Accessing a Private Redshift Cluster using an SSH Tunnel through your Cage's Bastion Server
You may wish to create Redshift clusters without public accessibility to ensure that your private data stays private. It is Nucleator's default behavior to limit access to a Redshift cluster to only requests inside of your Cage. Redshift cluster login names and passwords are often insufficient to protect sensitive data and using the added protection of VPCs provides a desirable additional layer of security. Even though direct access has be prevented, access from within the Cage and external access through secure tunnels can still be provided.
Private Redshift Cluster Connectivity from Within Cage
Access to such a private Redshift cluster can be achieved by other instances within your Cage. You can test this connectivity with psql command line tool.
First, log in to an ec2 instance with the cage (bastion in this example):
ssh -F ~/.nucleator/ssh-config/<customer>/<cage> bastion-<cage>
For demonstration purposes, install psql:
sudo yum install postgresql postgresql-contrib
Now you can test a connection to your Redshift cluster
psql -h {redshift-dns-name} -v schema=public -p 5439 -U {user_name} -d {db_name} -c "SELECT * from information_schema.tables limit 5;”
This command should produce table descriptions for the first 5 informational tables. No user data needs to be added to Redshift to view this information. If an error or no information is produced the connection to the Redshift cluster is not correct.
You can use the method above to test connections to Redshift clusters from other instances within the same Cage. For some Redshift use models this level of connectivity may be all that is needed but for most use models Redshift connectivity from outside of the cage will be desired (see below). Either way it is advised that you test Redshift connection within the cage to ensure correct functionality.

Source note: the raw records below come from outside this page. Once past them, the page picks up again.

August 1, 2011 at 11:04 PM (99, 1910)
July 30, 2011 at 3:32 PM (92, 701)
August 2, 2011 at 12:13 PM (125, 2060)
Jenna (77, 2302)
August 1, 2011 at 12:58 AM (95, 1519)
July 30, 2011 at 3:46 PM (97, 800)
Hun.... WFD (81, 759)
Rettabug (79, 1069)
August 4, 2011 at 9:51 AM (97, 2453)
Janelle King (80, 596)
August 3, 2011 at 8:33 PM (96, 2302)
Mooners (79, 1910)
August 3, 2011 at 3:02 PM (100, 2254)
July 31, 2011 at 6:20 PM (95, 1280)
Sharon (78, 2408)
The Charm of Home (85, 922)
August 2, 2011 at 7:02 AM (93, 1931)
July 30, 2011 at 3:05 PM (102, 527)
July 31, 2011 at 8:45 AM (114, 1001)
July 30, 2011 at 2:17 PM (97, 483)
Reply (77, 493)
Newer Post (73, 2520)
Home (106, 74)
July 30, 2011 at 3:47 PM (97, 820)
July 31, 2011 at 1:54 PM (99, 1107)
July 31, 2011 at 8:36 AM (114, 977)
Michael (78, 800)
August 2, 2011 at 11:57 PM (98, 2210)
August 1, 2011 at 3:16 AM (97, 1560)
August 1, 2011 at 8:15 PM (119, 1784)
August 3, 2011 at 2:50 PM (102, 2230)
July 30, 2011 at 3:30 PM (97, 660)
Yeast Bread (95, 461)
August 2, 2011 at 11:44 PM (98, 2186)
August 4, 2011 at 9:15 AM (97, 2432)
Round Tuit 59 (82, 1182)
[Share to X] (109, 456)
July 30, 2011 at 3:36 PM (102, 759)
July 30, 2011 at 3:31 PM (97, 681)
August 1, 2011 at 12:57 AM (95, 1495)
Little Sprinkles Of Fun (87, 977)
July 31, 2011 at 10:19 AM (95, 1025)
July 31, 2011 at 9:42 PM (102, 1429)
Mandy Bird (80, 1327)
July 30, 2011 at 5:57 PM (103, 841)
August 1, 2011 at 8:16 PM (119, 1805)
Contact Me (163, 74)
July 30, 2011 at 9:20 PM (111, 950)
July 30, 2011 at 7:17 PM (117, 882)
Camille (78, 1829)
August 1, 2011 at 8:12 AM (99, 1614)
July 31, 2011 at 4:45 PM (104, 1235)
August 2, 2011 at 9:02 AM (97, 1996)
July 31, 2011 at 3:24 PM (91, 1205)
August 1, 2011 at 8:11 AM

Private Redshift Cluster Connectivity from the Internet
Most BI (Business Intelligence) tools will not be running inside of a customer Cage and in many cases the additional layer of security provided by a VPCs will be desired. It is still possible to connect to a private Redshift cluster in one of two ways - establishing a VPN (virtual private network) connection to the Cage or connecting through a secure ssh tunnel. Nucleator currently provides direct support for connectivity through a secure ssh tunnel. Each of these methods have their own pros and cons:
- VPN Connection (Not yet implemented):
- Pro - More flexible since this will include the client computer virtually within the Cage's public subnet, enabling access to selected private services within the Cage
- Pro - VPN User and key management functionality available from several VPN software providers
- Con - Can be less secure due to greater cage access, network bridging risk, and full access to cage for other users of the BI system
- Con - More complex, requires installation and management of VPN Software or use of an AWS VPN Gateway to on-premise networks
- SSH Tunnel Connection:
- Pro - More secure: Limited connectivity for only the Redshift connection port and only to the Redshift master node
- Pro - Simple - requires no additional software
- Con - Requires process for management and rotation of ssh keys to be used for SSH Tunneling
Establishing Internet connection to private Redshift cluster using VPN
This approach has not yet been implemented in Nucleator. In the future, it may be supported through a vpn Stackset that introduces a VPN server(s) to the public subnets of your Cage.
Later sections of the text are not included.